Functory
functory.
6 min read
Functory

Python Stripe CSV Expansion Revenue Report for Board Meetings — generate a shareable URL

This article shows how to turn raw Stripe CSV exports (payments and invoice lines) into a concise expansion revenue report you can present at a board meeting and share with your team using a single URL. You'll get precise rules for extracting recurring revenue movements (upgrades, add-ons, and downgrades), a small reproducible Python example using pandas, and concrete guidance for deploying that script as a Functory function so non-technical stakeholders can run the report with one click.

Target readers: product managers, startup data engineers, and backend engineers who receive Stripe CSVs like payments.csv or invoiceitems.csv and need reliable month-over-month expansion revenue figures (not just gross payments) for ARR/MRR analysis.

What this function does — inputs, processing, outputs

Input data expected:

  • CSV file (UTF-8) exported from Stripe Payments or Invoices with columns similar to: id, created, customer_email, amount, currency, invoice_id, subscription_id, description, status, metadata.
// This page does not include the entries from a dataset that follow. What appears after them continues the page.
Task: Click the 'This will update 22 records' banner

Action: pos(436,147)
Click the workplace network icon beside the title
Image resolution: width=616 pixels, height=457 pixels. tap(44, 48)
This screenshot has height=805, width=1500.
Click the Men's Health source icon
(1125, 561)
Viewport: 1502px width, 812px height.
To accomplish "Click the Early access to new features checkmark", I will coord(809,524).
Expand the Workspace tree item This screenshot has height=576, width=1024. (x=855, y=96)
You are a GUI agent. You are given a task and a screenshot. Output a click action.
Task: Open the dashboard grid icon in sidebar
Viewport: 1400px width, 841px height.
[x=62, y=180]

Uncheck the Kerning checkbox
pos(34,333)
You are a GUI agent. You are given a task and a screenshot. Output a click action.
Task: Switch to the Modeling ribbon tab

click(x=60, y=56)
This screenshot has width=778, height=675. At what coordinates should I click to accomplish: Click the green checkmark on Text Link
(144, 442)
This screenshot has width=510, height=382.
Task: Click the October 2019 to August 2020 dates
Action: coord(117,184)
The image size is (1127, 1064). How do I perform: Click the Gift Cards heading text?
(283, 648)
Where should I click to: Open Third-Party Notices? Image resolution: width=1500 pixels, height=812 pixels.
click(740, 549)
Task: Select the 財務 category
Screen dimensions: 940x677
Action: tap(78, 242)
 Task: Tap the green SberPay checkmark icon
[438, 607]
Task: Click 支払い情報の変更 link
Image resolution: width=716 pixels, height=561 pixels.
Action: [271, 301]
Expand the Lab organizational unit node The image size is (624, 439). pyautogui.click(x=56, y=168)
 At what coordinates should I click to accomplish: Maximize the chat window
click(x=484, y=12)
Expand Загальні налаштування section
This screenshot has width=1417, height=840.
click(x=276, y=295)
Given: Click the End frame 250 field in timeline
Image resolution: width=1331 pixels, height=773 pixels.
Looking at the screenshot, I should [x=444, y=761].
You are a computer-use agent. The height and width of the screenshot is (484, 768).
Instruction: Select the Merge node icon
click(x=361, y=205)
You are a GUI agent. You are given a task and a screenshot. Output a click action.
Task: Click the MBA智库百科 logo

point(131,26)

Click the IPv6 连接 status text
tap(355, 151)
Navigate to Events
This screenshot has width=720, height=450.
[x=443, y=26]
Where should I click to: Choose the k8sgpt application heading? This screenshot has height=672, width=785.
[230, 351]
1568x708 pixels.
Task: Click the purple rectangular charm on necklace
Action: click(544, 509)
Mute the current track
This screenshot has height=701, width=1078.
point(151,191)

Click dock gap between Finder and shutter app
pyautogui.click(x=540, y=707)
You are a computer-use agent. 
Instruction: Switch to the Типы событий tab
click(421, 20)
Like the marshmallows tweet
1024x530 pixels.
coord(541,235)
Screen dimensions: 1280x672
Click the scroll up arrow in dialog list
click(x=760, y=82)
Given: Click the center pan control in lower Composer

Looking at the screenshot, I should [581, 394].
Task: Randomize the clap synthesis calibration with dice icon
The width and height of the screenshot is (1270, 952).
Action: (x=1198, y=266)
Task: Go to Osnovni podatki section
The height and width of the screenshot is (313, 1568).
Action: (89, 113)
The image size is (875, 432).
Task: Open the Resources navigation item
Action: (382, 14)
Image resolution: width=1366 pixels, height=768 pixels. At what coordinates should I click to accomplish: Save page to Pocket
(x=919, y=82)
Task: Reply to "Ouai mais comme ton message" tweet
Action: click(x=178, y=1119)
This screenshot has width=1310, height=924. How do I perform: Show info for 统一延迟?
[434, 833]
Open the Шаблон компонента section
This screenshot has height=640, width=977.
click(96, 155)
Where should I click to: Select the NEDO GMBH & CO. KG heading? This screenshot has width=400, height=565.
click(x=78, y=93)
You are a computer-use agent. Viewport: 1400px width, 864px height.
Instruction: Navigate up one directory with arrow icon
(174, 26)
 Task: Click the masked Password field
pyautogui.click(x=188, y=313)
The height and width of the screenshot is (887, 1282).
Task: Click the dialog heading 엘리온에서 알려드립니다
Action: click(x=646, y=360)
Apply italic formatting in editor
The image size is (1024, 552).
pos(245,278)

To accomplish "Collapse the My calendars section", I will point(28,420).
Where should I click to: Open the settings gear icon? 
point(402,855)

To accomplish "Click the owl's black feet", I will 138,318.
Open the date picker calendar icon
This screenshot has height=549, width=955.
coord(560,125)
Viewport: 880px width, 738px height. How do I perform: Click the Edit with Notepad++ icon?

Timestamps in ISO 8601 or UNIX format are OK.
  • Optional parameter: lookback_months (int) — how many months to include in the report.

Transformations performed:

  • Normalize timestamps into yyyy-mm monthly buckets (UTC).
  • Group payment/invoice lines by subscription_id (or customer_email if subscription_id missing) and month to estimate monthly recurring revenue (MRR) per subscription.
  • Compute month-to-month deltas in MRR for subscriptions that existed in previous month to identify expansion (positive delta from existing customers), contraction (negative delta), new MRR, and churned MRR.
  • Aggregate expansion revenue per month and produce supporting tables (per-customer delta rows, top 10 expansions, and a CSV summary per month).

Outputs produced:

  • CSV: expansion_report_by_month.csv with columns: month, expansion_mrr_cents, contraction_mrr_cents, new_mrr_cents, churn_mrr_cents, net_new_mrr_cents.
  • CSV: expansion_by_subscription.csv with subscription_id, customer_email, month, prev_mrr_cents, curr_mrr_cents, delta_cents, reason_hint.
  • Optional: a small JSON summary for dashboards.

Real-world scenario (concrete inputs and outputs)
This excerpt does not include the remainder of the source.